YOUR INSTRUCTIONS:
Pick out each line of the saved entries that contains the word "column" and copy it.

[Saved entries]
◆ ◆ ◆ ◆ ◆ ◆ ◆

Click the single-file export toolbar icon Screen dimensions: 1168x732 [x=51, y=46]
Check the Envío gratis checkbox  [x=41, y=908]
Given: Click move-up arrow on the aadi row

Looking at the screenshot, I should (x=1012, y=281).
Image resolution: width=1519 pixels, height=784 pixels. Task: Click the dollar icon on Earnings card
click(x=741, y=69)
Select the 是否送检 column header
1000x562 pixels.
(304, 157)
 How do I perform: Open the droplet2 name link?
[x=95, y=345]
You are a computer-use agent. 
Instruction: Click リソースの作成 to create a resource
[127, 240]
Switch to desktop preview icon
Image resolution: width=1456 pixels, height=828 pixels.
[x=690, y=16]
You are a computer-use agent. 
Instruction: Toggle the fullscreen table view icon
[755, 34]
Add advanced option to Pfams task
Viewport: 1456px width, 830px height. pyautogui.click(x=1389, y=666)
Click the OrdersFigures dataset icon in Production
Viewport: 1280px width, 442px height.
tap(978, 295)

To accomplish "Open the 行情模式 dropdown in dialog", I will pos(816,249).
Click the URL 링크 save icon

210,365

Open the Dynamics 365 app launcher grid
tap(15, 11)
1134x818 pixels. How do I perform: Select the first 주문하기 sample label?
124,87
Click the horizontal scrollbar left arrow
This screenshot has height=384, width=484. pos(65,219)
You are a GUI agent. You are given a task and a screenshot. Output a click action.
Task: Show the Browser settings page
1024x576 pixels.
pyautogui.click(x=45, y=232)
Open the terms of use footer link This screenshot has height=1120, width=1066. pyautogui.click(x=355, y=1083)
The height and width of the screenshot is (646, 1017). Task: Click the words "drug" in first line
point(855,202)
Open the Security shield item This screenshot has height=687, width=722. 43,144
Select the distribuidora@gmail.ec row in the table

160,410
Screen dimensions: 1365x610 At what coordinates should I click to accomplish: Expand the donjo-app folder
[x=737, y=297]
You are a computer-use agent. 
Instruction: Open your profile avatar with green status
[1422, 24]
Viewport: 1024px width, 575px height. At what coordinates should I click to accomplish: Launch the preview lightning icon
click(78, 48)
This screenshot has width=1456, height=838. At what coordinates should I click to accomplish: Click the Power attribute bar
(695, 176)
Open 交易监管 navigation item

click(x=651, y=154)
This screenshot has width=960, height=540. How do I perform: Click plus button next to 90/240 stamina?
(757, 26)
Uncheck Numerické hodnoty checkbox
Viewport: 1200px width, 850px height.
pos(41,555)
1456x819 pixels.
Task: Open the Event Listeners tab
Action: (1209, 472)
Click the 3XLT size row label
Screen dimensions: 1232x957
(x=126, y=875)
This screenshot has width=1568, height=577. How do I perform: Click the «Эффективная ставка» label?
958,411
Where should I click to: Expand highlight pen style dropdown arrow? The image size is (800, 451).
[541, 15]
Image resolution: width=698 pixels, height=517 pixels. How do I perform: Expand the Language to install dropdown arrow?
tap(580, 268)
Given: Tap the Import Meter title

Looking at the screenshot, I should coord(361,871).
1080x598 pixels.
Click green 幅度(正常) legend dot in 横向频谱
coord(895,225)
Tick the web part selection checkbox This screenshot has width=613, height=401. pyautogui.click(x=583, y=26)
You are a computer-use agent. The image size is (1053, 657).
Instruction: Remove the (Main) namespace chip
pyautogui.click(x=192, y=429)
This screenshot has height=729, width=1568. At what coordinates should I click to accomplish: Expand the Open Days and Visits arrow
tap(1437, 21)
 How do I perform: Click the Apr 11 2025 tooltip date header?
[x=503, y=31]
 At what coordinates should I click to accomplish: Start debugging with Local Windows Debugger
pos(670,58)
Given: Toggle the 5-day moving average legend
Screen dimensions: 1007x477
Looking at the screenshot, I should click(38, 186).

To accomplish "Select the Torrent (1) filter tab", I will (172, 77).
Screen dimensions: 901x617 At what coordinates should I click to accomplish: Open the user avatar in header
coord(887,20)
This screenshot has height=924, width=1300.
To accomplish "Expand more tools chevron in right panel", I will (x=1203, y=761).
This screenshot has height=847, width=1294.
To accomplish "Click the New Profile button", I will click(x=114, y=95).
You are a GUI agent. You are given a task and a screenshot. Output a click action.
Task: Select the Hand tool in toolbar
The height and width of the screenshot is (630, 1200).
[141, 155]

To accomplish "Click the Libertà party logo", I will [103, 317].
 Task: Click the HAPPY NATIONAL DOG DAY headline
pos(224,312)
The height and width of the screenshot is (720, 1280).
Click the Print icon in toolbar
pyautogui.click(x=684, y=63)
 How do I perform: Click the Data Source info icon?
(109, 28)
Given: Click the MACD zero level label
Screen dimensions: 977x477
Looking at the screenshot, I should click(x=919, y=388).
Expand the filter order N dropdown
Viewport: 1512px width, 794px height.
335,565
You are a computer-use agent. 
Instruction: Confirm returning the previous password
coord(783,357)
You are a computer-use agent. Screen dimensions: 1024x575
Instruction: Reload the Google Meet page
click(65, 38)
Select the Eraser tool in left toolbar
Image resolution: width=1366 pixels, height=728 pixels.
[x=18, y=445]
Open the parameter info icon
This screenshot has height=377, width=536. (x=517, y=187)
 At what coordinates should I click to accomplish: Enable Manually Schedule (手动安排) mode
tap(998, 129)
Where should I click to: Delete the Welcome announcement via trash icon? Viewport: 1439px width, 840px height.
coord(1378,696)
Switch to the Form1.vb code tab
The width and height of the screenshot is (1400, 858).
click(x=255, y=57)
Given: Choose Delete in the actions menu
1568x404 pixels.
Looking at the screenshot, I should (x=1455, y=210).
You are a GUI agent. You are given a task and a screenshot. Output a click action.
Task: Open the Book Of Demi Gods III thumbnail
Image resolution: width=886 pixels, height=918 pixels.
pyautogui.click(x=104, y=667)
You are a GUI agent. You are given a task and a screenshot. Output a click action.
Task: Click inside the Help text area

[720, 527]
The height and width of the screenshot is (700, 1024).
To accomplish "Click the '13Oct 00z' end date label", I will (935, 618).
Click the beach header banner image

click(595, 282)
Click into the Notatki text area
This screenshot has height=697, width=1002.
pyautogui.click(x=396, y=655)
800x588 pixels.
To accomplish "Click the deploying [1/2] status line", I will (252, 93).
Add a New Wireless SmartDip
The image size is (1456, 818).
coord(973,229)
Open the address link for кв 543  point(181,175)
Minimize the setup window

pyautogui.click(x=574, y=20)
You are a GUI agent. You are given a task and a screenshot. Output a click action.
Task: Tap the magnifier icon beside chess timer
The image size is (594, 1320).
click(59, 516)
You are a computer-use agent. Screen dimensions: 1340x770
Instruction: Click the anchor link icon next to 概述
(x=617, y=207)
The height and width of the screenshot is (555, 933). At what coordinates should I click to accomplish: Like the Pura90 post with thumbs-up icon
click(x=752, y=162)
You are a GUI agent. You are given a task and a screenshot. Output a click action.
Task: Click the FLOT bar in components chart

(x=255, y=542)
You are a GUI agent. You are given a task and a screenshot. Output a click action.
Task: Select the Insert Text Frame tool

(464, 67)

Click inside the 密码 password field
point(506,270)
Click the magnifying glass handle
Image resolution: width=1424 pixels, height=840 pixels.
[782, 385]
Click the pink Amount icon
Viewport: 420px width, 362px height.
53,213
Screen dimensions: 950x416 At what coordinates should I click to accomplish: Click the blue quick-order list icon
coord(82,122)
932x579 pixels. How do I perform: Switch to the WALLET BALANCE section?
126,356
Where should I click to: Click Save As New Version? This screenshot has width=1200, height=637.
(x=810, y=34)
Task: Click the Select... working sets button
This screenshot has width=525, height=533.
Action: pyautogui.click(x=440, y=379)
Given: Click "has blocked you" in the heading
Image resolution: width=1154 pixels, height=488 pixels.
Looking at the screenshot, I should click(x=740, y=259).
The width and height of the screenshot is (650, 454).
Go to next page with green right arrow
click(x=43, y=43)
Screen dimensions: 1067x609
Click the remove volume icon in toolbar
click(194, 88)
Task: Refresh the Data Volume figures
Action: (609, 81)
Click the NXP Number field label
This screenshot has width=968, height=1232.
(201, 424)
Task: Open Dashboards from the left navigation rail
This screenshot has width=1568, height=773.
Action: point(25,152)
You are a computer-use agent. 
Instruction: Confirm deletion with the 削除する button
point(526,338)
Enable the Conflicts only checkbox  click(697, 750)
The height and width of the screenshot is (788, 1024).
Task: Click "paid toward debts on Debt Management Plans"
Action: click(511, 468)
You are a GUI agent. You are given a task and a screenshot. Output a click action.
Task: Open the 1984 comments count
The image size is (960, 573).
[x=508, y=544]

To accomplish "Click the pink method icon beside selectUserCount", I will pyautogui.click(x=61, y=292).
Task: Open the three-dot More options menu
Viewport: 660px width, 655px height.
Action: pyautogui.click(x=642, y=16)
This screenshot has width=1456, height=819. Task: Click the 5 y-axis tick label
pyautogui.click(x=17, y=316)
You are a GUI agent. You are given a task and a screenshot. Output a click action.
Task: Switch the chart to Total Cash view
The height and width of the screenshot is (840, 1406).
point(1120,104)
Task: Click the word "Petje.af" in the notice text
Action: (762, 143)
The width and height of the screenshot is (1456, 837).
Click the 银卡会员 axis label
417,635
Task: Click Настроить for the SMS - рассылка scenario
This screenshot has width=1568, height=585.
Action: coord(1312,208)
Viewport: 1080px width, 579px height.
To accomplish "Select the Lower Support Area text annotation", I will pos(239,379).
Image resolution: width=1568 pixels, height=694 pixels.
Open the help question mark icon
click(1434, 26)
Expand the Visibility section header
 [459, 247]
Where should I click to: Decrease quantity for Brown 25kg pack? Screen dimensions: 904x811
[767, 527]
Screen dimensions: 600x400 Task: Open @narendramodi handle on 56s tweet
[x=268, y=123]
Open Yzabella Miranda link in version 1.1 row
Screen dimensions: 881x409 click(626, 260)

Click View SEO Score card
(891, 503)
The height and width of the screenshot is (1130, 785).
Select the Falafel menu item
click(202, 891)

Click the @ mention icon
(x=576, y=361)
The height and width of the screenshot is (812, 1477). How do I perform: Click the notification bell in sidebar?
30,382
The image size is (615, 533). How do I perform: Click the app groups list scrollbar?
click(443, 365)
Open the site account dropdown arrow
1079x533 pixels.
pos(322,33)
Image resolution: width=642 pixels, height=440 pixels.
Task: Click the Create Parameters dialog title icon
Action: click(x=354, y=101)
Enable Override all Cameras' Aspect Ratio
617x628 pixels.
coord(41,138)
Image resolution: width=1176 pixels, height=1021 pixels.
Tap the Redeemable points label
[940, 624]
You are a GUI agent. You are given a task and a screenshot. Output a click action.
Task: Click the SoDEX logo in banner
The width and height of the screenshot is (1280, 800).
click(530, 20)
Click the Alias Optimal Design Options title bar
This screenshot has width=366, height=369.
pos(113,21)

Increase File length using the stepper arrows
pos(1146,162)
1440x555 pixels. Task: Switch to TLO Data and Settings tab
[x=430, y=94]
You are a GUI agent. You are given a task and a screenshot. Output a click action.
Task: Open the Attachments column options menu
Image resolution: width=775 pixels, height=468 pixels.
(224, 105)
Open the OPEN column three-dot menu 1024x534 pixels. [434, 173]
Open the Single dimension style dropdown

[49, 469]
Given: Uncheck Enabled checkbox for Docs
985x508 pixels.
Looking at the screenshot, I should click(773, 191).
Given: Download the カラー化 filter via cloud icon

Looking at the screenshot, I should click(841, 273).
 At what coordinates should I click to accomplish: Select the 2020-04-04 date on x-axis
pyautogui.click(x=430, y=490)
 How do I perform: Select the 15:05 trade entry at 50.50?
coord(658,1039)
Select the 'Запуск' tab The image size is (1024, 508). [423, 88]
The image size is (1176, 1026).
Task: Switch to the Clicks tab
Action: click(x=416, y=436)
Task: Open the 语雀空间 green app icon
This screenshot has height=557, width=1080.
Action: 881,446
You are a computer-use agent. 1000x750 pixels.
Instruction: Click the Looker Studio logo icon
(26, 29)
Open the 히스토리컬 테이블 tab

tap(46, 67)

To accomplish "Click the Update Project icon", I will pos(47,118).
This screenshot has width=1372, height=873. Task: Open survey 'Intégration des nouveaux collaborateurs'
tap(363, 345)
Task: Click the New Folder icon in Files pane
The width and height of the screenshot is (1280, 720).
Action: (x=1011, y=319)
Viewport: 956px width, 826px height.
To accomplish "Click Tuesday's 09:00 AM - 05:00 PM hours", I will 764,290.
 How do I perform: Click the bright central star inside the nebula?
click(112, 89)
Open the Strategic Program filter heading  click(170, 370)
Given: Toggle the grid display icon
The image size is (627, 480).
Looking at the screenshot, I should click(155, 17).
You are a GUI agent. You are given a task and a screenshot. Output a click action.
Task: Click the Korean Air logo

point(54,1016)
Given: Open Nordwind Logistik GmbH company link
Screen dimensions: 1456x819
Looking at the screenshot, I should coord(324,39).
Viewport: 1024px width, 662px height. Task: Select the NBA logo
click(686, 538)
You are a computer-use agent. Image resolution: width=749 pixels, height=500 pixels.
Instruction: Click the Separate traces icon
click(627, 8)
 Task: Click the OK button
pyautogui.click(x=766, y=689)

◆ ◆ ◆ ◆ ◆ ◆ ◆

ANSWER TO THE PROBLEM:
Select the 是否送检 column header
Task: Open the Attachments column options menu
Open the OPEN column three-dot menu 1024x534 pixels. [434, 173]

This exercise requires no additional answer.